[Date Prev][Date Next][Thread Prev][Thread Next][Date Index][Thread Index]

RE: [Condor-users] Restarting comms with XP nodes (SP2 UDP bugette)



[I apologize upfront for the long post.]

I'd like to add some comments to Rob's suggestion.  

My pool has been suffering from disappearing nodes (i.e. "... master
dropping connections...") for quite some time.  This problem predates
the installation of SP2 on my XP boxes and has plagued my pool through
Condor versions 6.6.5 to 6.6.9. Additionally, almost all of my execution
nodes are running Windows Server 2003 and they disappear from the pool
just as often as the XP boxes.  The server boxes have not yet been
upgraded to SP1 so they do not have a firewall running and therefore
should not be plagued by firewall related issues.
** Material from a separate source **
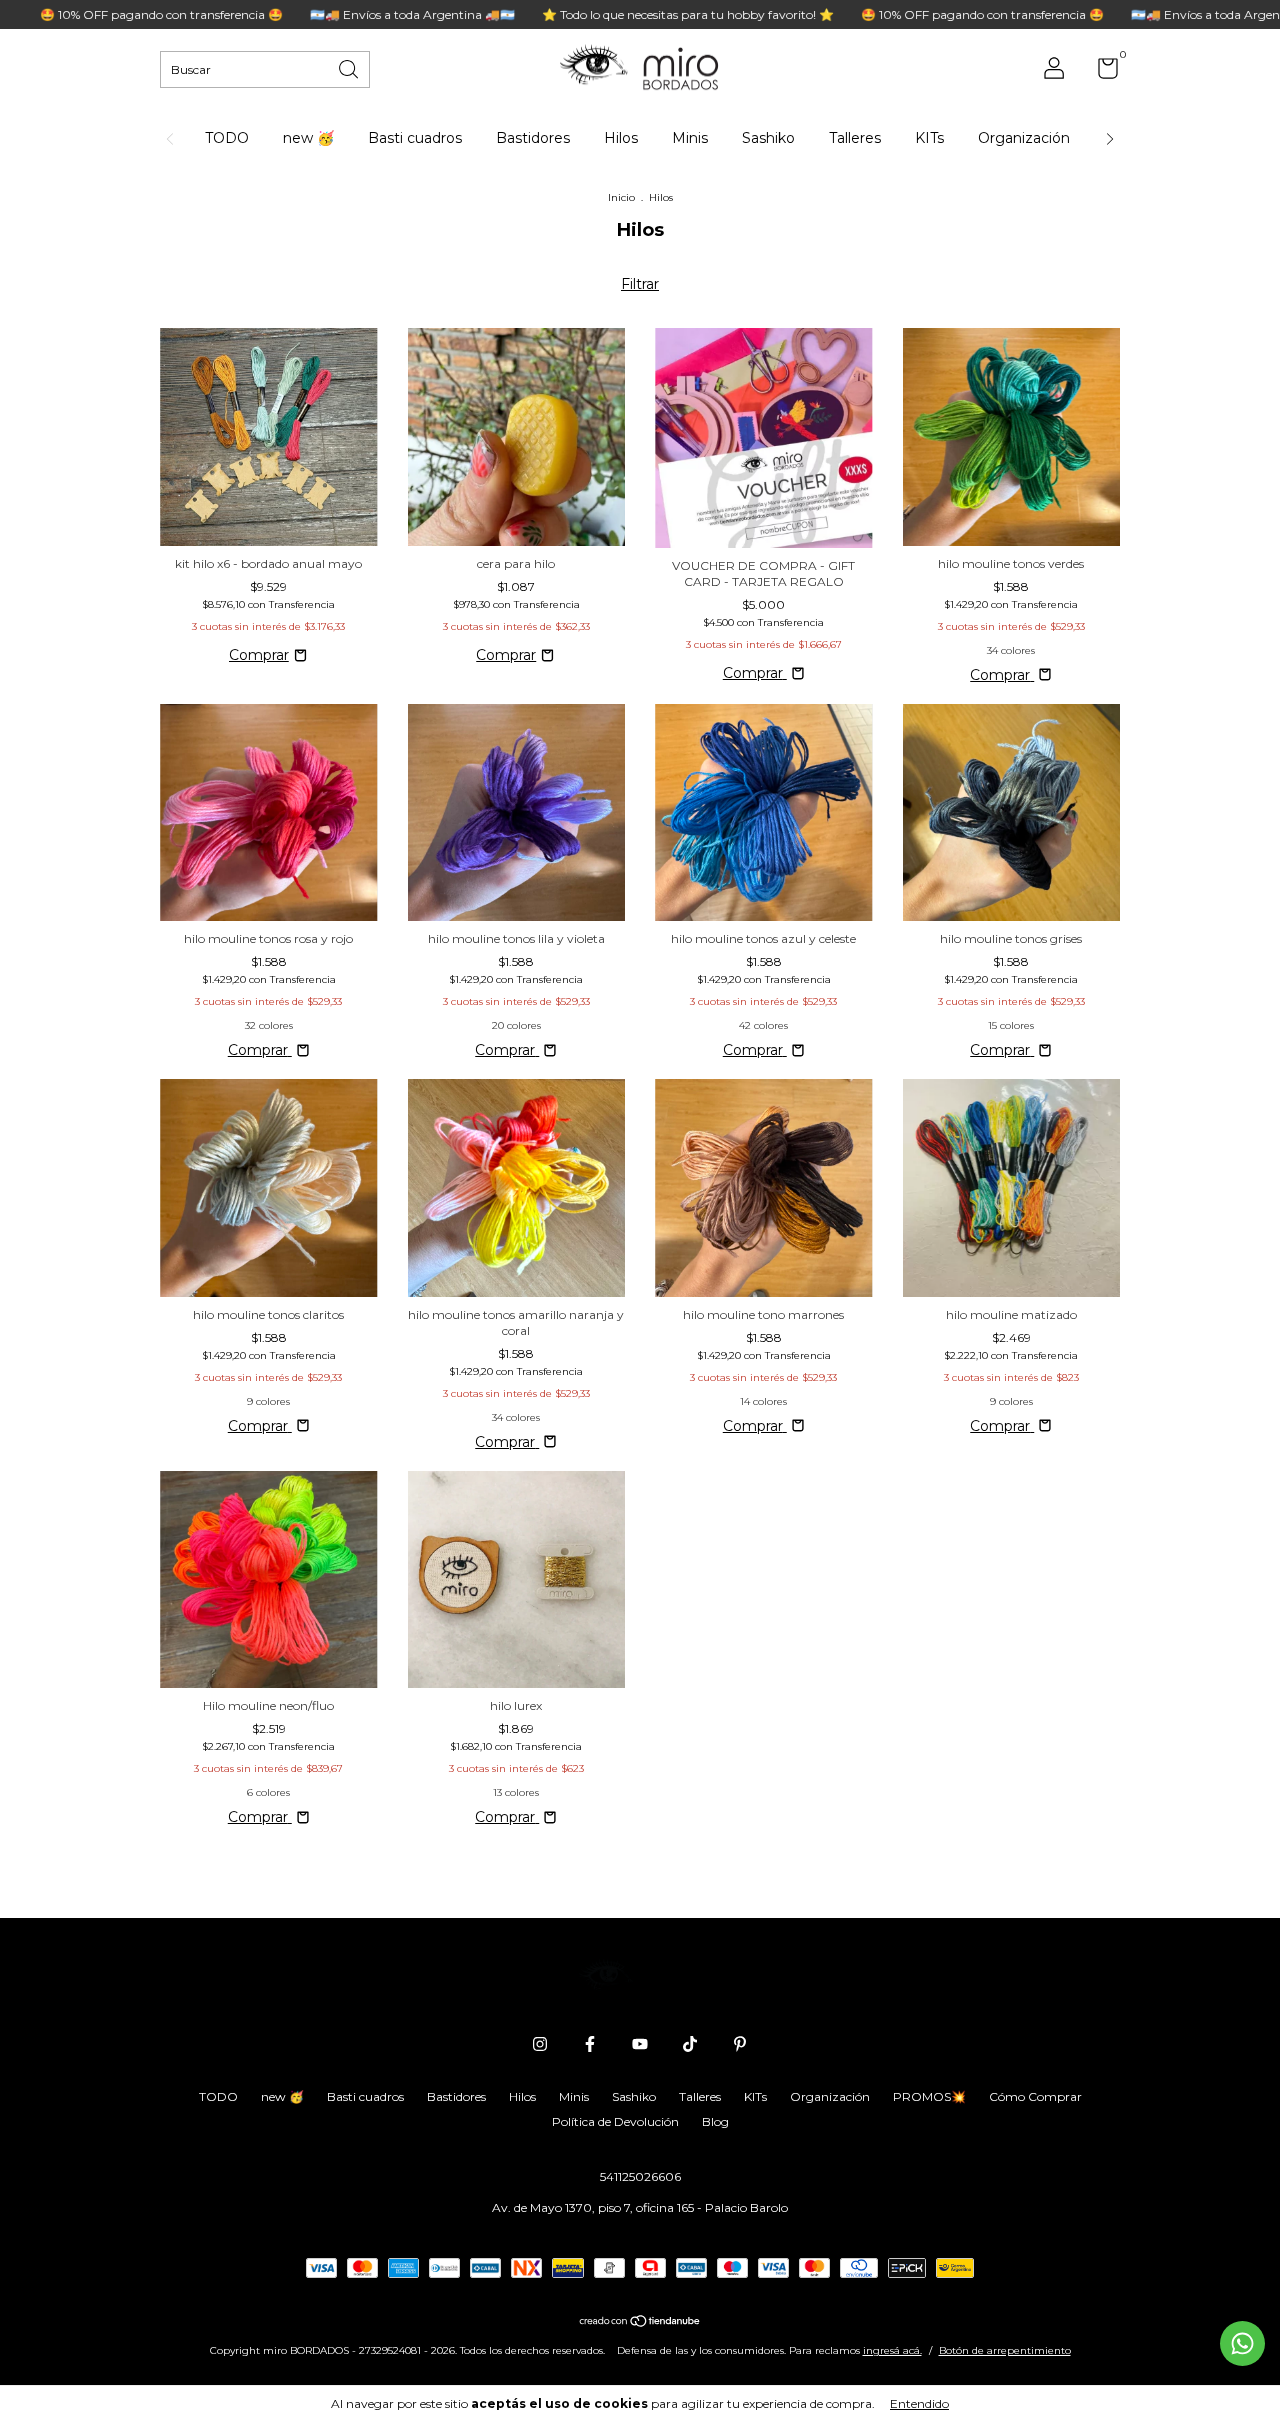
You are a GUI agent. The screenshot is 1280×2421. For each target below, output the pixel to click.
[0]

I too, noticed that issuing a condor_reconfig would often, but not
always, reestablish the connection.  Just as often, condor_reconfig
returns with "Can't find address for master..." because the connection
has been dead for so long the master has purged it from the cache.  The
only way to condor_reconfig will work under that condition is from the
affected node itself.  To this end I created a scheduled task on each
execution node that runs every 30 minutes of idle time; when it wakes
up, it issues a condor_reconfig to the local host.  I decided to run it
at idle because it appeared to me that the hosts were only dropping out
of the pool when they were idle for too long.  But this is just an
observation; I have no evidence to back it up.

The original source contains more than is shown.